Instructions to follow: In the entries below, every line that contains "will" must be located and copied.
##########
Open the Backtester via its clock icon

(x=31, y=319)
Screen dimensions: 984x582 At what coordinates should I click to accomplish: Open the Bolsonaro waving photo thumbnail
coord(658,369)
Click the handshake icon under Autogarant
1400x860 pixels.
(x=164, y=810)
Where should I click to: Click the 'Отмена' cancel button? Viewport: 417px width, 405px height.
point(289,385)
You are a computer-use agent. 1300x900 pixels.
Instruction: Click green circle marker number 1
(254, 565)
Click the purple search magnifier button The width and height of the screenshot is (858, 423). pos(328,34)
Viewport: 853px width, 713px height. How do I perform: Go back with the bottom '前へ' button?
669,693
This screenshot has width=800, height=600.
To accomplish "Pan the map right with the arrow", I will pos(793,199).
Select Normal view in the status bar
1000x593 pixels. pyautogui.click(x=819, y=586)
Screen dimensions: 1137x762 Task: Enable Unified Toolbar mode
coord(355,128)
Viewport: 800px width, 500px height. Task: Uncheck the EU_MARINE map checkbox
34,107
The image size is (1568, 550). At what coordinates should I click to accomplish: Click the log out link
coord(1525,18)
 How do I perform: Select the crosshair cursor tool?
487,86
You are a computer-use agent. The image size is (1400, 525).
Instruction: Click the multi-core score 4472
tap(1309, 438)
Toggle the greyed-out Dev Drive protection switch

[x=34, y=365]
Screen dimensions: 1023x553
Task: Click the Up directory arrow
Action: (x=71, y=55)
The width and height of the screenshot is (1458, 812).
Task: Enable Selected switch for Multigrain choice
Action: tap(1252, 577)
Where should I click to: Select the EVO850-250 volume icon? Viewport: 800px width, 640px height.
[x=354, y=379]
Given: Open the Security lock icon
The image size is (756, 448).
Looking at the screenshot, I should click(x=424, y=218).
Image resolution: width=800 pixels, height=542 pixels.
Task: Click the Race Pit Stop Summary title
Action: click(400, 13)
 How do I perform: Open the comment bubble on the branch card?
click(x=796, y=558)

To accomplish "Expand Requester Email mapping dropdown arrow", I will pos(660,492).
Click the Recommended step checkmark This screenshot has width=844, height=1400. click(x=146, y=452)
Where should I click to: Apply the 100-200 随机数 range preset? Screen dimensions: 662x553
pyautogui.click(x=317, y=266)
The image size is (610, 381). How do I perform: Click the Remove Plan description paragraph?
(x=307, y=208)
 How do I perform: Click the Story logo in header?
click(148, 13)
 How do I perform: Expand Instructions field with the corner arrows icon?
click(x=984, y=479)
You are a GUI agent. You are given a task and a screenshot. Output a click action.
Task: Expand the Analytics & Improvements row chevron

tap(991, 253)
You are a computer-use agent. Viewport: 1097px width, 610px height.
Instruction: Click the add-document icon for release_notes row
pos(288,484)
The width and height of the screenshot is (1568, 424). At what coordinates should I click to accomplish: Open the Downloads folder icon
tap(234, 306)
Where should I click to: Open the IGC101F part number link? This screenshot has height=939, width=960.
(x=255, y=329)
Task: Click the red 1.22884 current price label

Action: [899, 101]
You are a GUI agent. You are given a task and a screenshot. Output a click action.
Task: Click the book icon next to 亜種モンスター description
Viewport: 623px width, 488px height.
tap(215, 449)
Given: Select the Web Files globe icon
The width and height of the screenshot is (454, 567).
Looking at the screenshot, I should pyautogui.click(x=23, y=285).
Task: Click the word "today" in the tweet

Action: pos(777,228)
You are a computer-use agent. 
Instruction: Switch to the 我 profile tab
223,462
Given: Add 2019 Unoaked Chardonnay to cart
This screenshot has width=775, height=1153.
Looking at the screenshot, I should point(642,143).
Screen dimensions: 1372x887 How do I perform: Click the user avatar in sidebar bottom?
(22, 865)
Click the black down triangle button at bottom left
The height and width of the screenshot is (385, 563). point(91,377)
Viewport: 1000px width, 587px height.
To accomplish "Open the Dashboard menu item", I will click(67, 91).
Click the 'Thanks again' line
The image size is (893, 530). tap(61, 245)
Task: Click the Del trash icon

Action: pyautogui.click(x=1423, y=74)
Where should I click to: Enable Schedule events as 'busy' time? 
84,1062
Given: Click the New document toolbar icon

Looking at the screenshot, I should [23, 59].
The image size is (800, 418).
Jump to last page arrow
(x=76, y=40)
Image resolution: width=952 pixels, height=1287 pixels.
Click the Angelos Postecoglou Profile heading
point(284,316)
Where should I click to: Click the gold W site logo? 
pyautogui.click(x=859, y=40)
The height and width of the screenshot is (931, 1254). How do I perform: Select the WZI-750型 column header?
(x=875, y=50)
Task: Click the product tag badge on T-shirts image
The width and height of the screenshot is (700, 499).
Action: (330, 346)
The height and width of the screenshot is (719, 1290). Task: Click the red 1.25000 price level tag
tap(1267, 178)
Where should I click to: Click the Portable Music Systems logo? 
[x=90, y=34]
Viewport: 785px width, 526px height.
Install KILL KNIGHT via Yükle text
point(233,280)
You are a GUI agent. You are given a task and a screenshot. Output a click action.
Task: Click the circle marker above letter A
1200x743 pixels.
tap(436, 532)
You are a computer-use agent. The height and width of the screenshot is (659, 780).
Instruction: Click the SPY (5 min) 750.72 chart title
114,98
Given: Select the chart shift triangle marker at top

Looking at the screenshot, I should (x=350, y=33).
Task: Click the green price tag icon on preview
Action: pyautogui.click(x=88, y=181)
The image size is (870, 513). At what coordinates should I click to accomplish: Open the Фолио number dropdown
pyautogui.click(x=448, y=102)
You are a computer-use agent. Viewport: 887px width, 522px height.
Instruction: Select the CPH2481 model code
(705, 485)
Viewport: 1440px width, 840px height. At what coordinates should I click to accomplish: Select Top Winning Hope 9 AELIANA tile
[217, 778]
##########
Written response:
To accomplish "Pan the map right with the arrow", I will pos(793,199).
To accomplish "Expand Requester Email mapping dropdown arrow", I will pos(660,492).
To accomplish "Open the Dashboard menu item", I will click(67, 91).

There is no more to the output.